Often understood as a European ‘online salon,’ Nettime was initially a pre-publishing platform for international critical thinkers. Originally a mainly English language mailing list, other lists have been created for other languages. While the subscribers have changed over time, the list and lists have had the regular participation of such notable figures as: American poet John Perry Barlow, political writer Hakim Bey, art professor Ricardo Dominquez, Russian artist Alexei Shulgin, and DJ Spooky, among others. The lists has around 3500 subscribers.
Internet Art
Internet art (often referred to as net art) is a form of digital artwork distributed via the Internet. Artists working in this manner are sometimes referred to as net artists. Internet art can happen outside the technical structure of the Internet, such as when artists use specific social or cultural Internet traditions in a project outside of it. Internet art is often—but not always—interactive, participatory, and multimedia-based. Internet art can be used to spread a message, either political or social, using human interactions.
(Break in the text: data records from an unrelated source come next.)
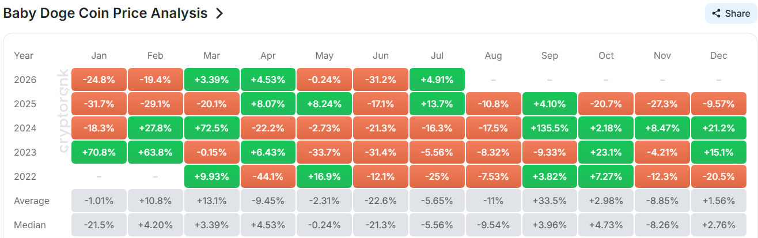Click the 2022 April -44.1% cell
758x238 pixels.
click(268, 177)
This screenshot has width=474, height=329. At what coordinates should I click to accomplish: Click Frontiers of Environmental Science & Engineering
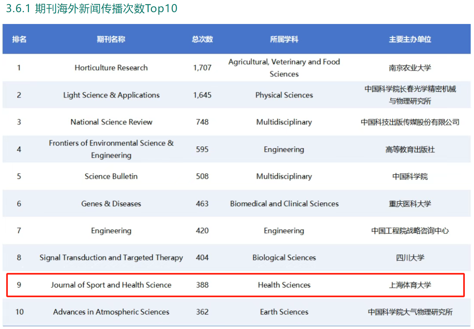coord(111,149)
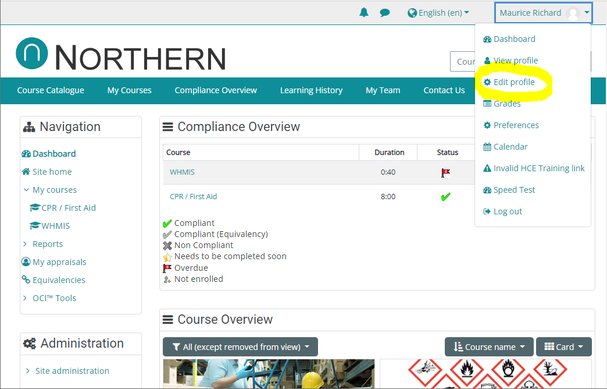Click the Equivalencies link icon
This screenshot has height=389, width=607.
pyautogui.click(x=26, y=280)
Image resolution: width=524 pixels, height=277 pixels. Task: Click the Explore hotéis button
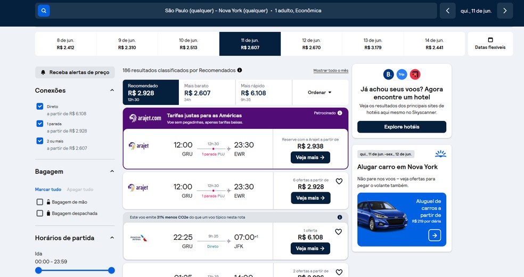[402, 127]

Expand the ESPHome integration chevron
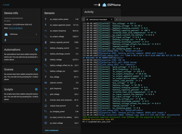click(36, 35)
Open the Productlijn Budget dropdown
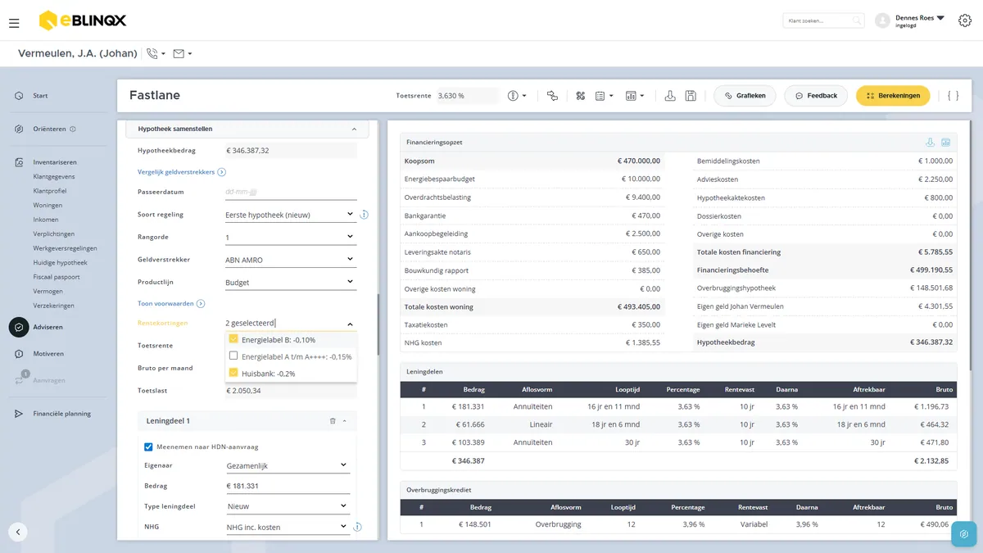983x553 pixels. pos(290,282)
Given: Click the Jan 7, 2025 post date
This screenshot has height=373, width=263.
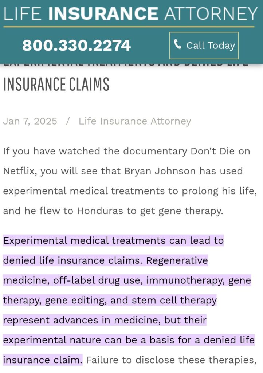Looking at the screenshot, I should point(30,121).
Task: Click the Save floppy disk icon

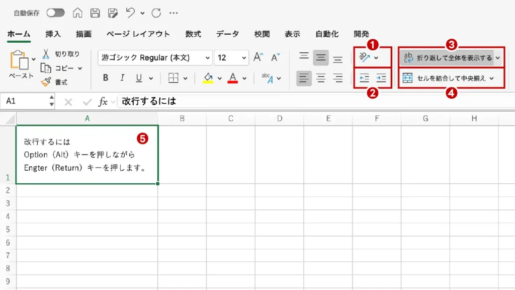Action: (x=95, y=13)

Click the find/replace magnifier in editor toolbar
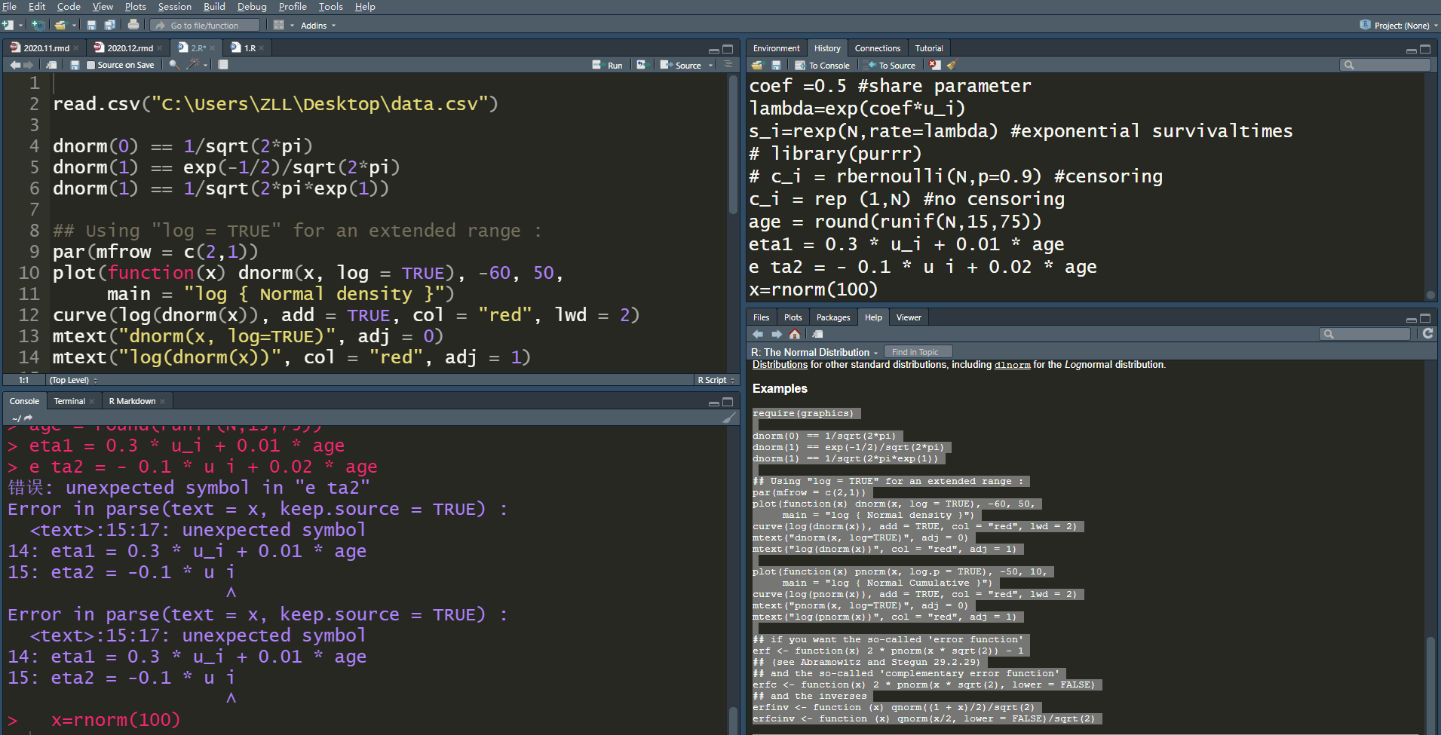coord(174,65)
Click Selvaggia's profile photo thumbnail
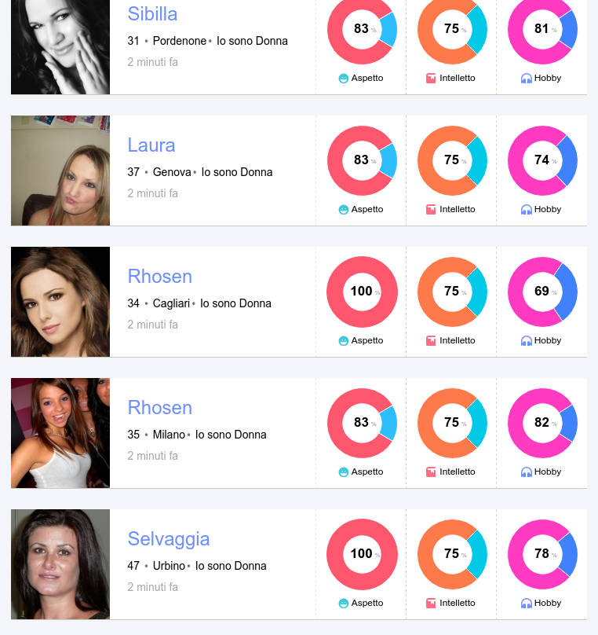 coord(60,564)
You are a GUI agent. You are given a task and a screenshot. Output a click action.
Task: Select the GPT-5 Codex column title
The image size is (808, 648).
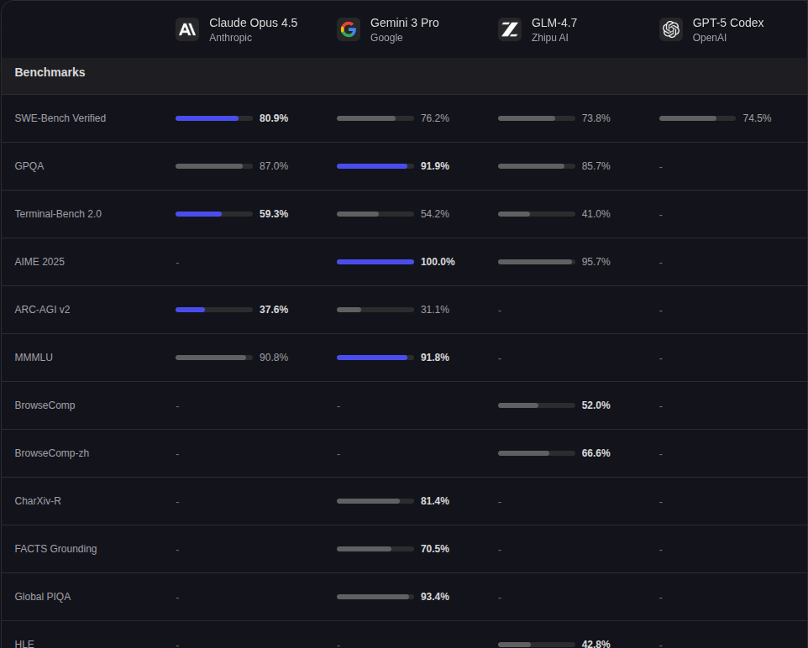727,23
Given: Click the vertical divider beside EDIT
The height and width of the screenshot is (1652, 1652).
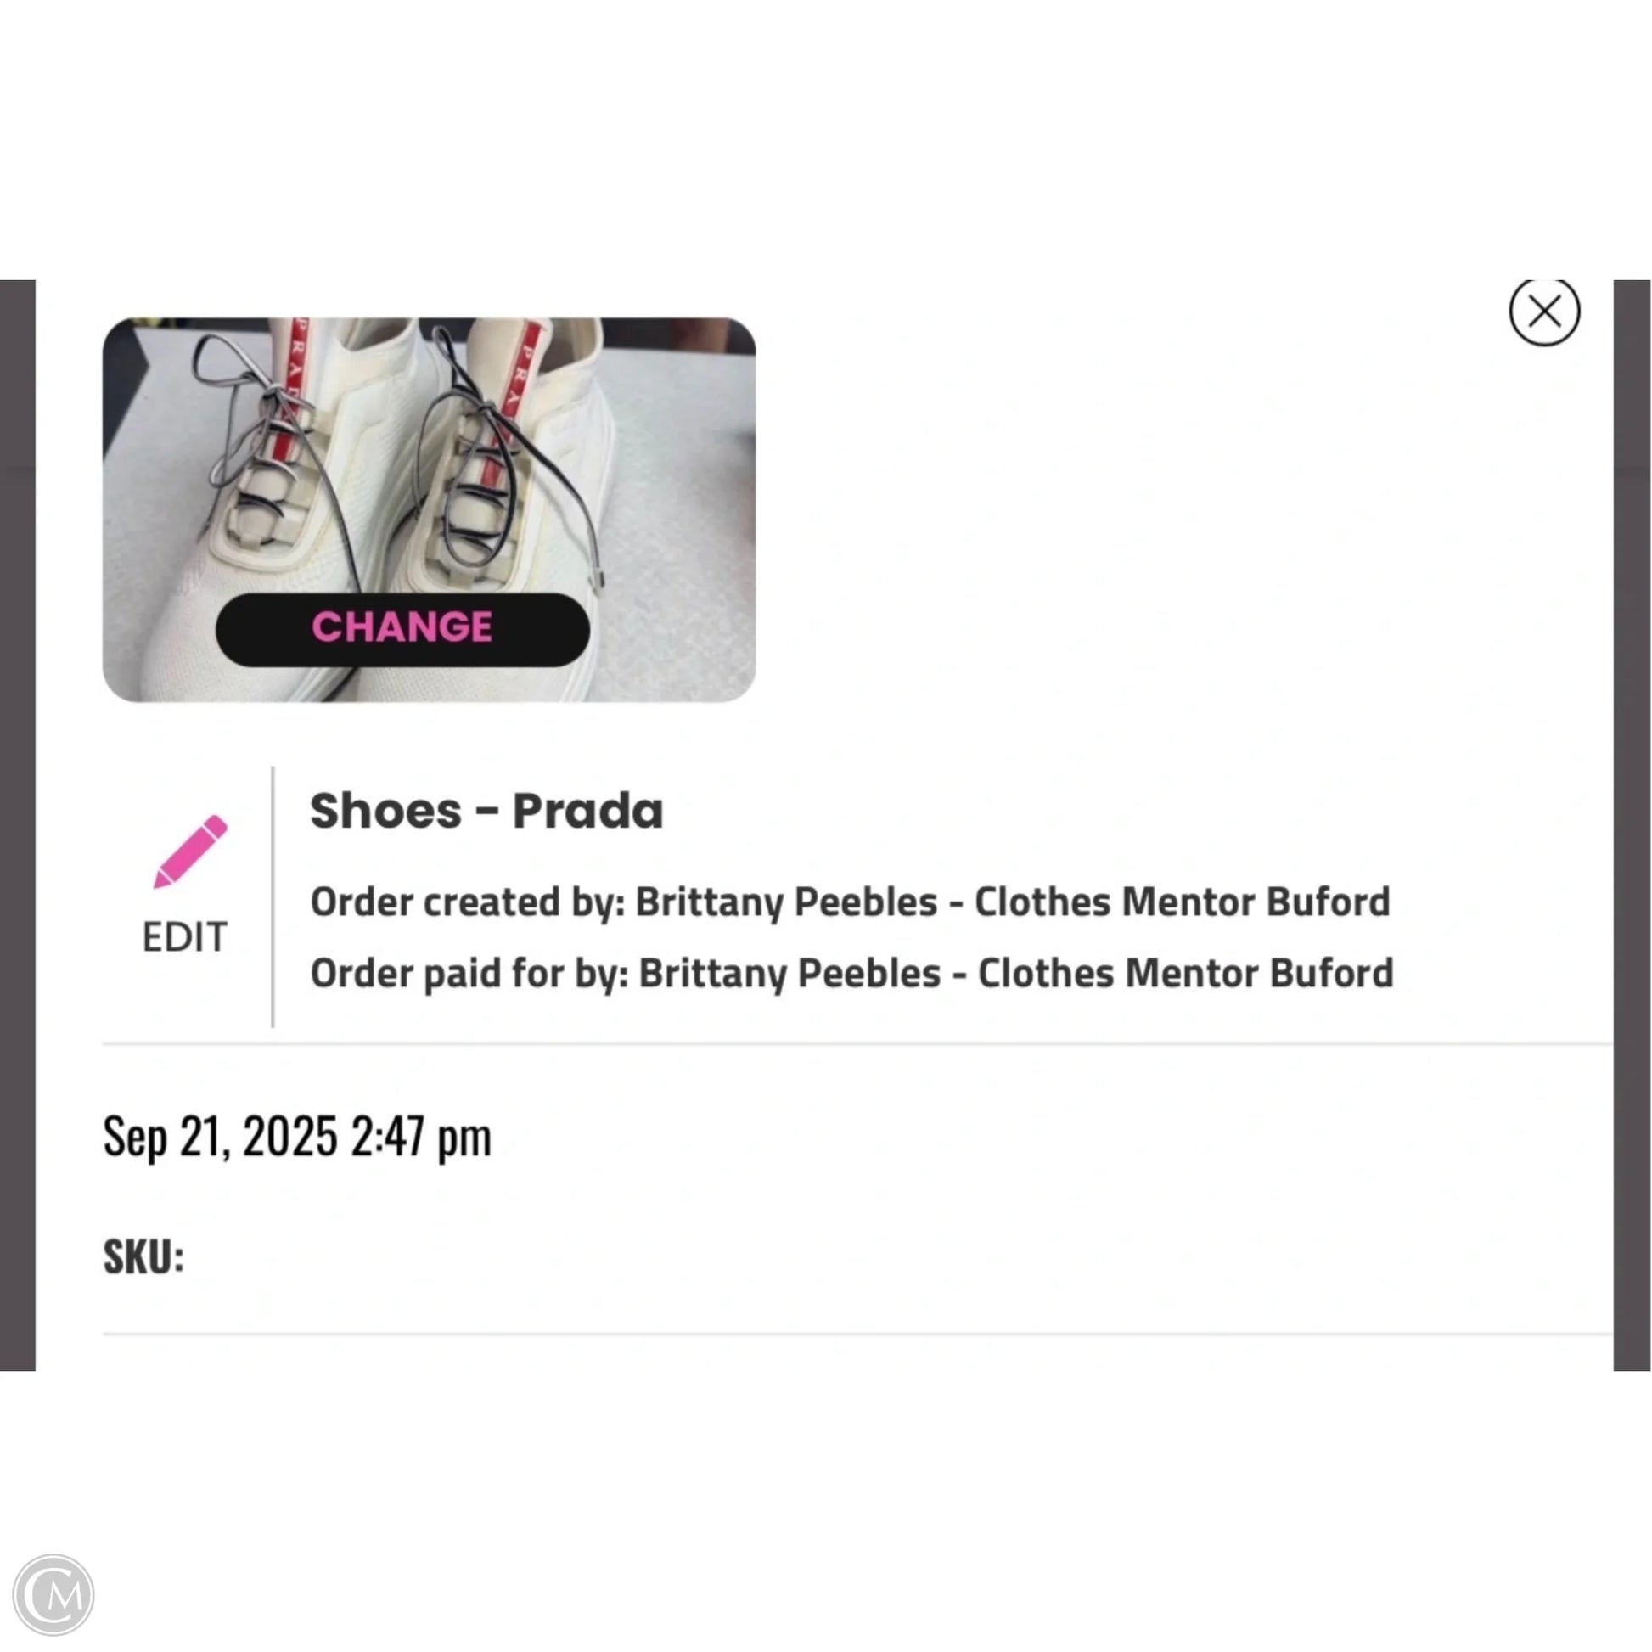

The term Internet art typically does not refer to art that has been simply digitized and uploaded to be viewable over the Internet. Rather, this genre relies intrinsically on the Internet to exist, taking advantage of such aspects as an interactive interface and connectivity to multiple social and economic cultures and micro-cultures. Theoriest and curator Jon Ippolito defines it as distinct from commercial web design, and touching on issues of permanence, archivability, and collecting in a fluid medium.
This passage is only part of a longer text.